Mouvement de grève sans précédent dans les fast-foods américains

Le Figaro, 29 août 2013 :

Les employés de McDonald’s et d’autres chaînes de restauration rapide réclament des hausses de salaire. Le conflit social gagne progressivement le territoire : 50 grandes villes nord-américaines sont touchées.

La grogne monte et gagne les plus grandes villes des États-Unis. Initialement cantonnée à New York, la mobilisation des salariés des fast-foods gagne désormais 50 grandes villes nord-américaines, une première dans ce secteur. La mobilisation touche en premier lieu le célèbre McDonald’s mais également les autres enseignes de restauration rapide comme Burger King, Wendy’s ou KFC.

En juillet, sept villes ont participé à la mobilisation, dont New York, Chicago et Detroit, et jeudi, les organisateurs du mouvement prévoyaient des grévistes dans une cinquantaine de villes, dont New York, Boston, Chicago, Denver, Detroit, Hartford, Houston, Los Angeles, Memphis, Milwaukee, Oakland, Raleigh ou Tampa.

La revendication des salariés est classique: ils se battent pour une hausse de leur salaire minimum. Mais l’ampleur de leur demande est plus surprenante: ils réclament 15 dollars de l’heure (11,30 euros), plus du double de l’actuel salaire minimum de 7,25 dollars payé par de nombreux fastfoods, et la possibilité de se syndiquer.

Les employés et syndicats se plaignent en outre de conditions de travail «abusives». «C’est bruyant, il y fait très chaud, on vous demande d’être très rapide, on vous met la pression. Parfois, vous ne pouvez même pas faire de pause. Tout ça pour 7,25 dollars de l’heure, c’est dingue», s’insurgeait une employée d’un McDonald’s.

Le secteur fait la sourde oreille

Plusieurs représentants politiques soutiennent ce mouvement y compris des républicains. Jerrold Nadler, représentant du Parti démocrate à New York, a par ailleurs déclaré que «l’industrie de la restauration rapide brasse 200 milliards de dollars par an et pourtant la plupart des salariés dépendent des aides alimentaires et médicales, c’est un scandale.» Selon le New York Times , les salariés des fast-foods qui gagnent le salaire minimum ont un pouvoir d’achat inférieur à celui de leurs collègues des années 1950. Si le salaire minimum avait suivi l’inflation ou la moyenne des salaires ces 50 dernières années, il serait d’environ 10 dollars de l’heure, ajoute le quotidien.
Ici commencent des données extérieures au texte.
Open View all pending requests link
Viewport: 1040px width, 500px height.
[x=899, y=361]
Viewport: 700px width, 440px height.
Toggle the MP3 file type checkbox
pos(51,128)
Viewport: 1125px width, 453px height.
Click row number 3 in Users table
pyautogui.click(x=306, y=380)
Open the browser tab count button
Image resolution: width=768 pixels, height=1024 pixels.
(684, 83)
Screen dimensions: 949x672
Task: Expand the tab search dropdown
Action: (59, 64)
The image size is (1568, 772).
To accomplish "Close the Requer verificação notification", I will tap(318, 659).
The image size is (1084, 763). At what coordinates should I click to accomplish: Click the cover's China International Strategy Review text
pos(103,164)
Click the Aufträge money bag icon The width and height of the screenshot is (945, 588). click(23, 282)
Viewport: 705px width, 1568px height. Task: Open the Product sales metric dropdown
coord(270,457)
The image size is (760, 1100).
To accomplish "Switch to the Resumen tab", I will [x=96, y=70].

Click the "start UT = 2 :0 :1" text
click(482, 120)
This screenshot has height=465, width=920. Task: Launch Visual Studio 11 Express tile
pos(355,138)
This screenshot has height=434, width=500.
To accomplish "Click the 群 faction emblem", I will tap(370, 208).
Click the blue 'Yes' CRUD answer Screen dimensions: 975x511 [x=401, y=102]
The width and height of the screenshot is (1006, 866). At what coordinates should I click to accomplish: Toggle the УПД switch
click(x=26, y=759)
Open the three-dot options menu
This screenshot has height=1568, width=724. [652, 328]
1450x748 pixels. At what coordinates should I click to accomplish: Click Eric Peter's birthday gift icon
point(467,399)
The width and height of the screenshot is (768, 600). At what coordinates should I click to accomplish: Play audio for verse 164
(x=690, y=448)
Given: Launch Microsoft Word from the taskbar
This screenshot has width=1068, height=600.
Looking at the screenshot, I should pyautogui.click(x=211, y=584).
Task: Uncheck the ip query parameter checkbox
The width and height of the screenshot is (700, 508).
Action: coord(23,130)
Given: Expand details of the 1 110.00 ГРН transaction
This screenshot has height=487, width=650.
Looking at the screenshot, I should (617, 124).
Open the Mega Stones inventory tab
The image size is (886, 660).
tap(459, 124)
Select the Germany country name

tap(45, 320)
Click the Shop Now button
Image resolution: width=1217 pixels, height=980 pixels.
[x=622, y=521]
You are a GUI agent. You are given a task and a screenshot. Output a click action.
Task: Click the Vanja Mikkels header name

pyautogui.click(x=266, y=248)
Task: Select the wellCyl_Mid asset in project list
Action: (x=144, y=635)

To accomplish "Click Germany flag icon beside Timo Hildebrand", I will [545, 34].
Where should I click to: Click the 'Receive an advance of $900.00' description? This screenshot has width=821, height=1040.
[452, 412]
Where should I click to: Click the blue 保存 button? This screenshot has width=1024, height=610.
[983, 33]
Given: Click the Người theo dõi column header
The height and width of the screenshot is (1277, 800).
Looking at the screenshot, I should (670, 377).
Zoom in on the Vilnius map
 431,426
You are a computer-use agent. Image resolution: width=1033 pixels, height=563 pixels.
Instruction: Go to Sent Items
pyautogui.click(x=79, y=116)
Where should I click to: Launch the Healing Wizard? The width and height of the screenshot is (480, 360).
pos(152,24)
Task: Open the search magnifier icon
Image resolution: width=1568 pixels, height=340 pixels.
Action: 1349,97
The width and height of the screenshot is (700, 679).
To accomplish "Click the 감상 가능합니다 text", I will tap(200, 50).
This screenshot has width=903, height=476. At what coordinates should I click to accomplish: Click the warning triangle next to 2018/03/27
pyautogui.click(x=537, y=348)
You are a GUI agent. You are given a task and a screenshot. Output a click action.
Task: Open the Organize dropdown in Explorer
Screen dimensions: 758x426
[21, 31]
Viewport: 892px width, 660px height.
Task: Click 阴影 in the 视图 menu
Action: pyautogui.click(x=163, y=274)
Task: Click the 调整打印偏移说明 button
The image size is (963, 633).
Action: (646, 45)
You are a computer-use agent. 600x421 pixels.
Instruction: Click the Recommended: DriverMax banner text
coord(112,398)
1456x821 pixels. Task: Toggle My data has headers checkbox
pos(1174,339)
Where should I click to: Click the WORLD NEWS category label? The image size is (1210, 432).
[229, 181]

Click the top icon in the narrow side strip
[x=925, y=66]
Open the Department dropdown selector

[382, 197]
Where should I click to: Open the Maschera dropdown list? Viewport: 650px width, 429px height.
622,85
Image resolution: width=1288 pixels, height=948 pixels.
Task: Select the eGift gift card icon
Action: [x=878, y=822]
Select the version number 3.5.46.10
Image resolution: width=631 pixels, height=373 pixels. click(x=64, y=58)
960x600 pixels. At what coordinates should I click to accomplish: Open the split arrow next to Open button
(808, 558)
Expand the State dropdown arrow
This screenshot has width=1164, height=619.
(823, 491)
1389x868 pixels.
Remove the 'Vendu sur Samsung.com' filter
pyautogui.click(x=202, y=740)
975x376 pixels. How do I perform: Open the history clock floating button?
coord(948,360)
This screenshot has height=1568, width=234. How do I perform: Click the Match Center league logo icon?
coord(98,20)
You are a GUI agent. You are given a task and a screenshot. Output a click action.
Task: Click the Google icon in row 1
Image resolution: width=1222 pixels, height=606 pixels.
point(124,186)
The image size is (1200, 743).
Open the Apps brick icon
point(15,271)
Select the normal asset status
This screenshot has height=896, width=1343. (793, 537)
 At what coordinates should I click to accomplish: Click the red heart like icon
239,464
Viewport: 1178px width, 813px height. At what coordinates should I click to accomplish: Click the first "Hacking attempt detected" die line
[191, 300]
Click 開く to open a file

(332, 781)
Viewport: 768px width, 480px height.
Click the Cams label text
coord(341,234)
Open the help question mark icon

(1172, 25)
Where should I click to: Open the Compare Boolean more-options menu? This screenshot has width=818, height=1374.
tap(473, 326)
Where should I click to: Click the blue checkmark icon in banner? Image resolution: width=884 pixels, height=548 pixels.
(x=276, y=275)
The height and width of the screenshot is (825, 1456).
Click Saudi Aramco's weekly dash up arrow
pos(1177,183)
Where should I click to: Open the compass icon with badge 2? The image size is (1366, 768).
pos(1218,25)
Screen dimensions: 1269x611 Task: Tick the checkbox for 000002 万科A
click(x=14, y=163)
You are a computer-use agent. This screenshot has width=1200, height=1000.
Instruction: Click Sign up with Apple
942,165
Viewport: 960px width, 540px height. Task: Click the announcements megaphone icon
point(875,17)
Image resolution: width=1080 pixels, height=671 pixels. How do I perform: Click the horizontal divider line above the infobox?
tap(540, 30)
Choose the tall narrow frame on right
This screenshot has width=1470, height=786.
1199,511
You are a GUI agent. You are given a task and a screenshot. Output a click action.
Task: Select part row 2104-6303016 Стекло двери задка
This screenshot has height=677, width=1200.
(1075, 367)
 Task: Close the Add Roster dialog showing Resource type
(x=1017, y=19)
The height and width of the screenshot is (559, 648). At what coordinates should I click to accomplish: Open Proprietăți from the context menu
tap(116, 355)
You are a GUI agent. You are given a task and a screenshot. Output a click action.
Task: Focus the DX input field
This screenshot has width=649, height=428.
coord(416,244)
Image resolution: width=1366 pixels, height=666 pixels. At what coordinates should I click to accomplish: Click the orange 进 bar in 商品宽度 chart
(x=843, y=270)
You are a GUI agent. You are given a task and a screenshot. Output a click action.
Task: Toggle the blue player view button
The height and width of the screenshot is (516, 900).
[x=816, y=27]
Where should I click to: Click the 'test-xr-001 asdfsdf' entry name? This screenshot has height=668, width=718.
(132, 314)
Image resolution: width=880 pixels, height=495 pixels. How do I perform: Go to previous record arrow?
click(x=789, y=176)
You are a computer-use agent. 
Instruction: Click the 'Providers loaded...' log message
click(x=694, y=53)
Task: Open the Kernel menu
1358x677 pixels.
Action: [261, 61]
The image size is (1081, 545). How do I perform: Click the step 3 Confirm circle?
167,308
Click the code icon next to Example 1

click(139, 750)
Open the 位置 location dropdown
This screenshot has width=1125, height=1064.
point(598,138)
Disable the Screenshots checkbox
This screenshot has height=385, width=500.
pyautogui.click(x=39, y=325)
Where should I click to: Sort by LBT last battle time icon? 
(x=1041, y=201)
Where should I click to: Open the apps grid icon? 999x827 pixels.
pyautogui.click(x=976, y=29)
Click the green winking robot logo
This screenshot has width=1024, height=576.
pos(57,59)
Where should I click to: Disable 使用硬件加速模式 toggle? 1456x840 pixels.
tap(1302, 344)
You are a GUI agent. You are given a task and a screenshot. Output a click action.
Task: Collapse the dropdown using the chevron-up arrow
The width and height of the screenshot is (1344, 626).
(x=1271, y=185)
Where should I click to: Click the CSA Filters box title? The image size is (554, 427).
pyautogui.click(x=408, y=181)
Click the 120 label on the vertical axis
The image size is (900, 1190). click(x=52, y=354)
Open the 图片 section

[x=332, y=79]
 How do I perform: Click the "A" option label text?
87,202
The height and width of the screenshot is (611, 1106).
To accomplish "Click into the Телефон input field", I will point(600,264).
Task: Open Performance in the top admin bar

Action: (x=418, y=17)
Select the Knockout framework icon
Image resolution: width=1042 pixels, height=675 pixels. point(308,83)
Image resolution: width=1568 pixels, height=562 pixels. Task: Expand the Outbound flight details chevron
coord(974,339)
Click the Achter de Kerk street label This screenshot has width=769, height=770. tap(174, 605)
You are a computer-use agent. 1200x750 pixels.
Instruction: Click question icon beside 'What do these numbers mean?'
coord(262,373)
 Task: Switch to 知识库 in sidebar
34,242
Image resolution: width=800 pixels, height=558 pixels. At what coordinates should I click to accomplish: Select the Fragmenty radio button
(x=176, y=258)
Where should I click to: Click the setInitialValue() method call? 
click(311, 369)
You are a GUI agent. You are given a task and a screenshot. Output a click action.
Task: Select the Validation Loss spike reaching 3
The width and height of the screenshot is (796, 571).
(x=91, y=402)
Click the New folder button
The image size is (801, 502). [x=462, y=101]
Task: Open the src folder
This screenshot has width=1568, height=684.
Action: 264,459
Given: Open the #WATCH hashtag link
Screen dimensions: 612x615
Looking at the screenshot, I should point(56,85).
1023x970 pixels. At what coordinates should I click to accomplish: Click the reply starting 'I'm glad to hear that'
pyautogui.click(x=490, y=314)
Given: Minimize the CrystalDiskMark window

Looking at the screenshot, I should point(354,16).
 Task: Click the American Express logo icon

Jusqu’à présent, le secteur de la restauration rapide a fait la sourde oreille à ces revendications. L’Association nationale des restaurateurs a, elle, estimé qu’un salaire de 15 dollars de l’heure obligerait les restaurants à employer moins de personnel. De son côté, plutôt que d’accéder à la demande de ses salariés, McDonald’s avait préféré leur conseiller de mieux gérer leur budget. En partenariat avec Visa, un site leur apprenait à faire des économies. Des conseils pas forcément très appréciés…

Bien mal lui en a pris, car à en croire une récente étude de l’université du Kansas, un doublement des revenus de ses employés aurait peu d’impact. Elle provoquerait une augmentation du prix du Big Mac de seulement 68 cents (0,50 euro). Le sandwich vedette passerait ainsi de 3,99 à 4,67 dollars (3,50 euros), affirme l’auteur de l’étude, Arnobio Morelix, citée par le Huffington Post américain . De fait, l’universitaire a constaté que seuls 17,1% des revenus du géant sont consacrés aux salaires et avantages sociaux de ses quelque 500.000 employés américains. Reste à savoir si McDonald’s est prêt à reconsidérer les salaires de ses employés.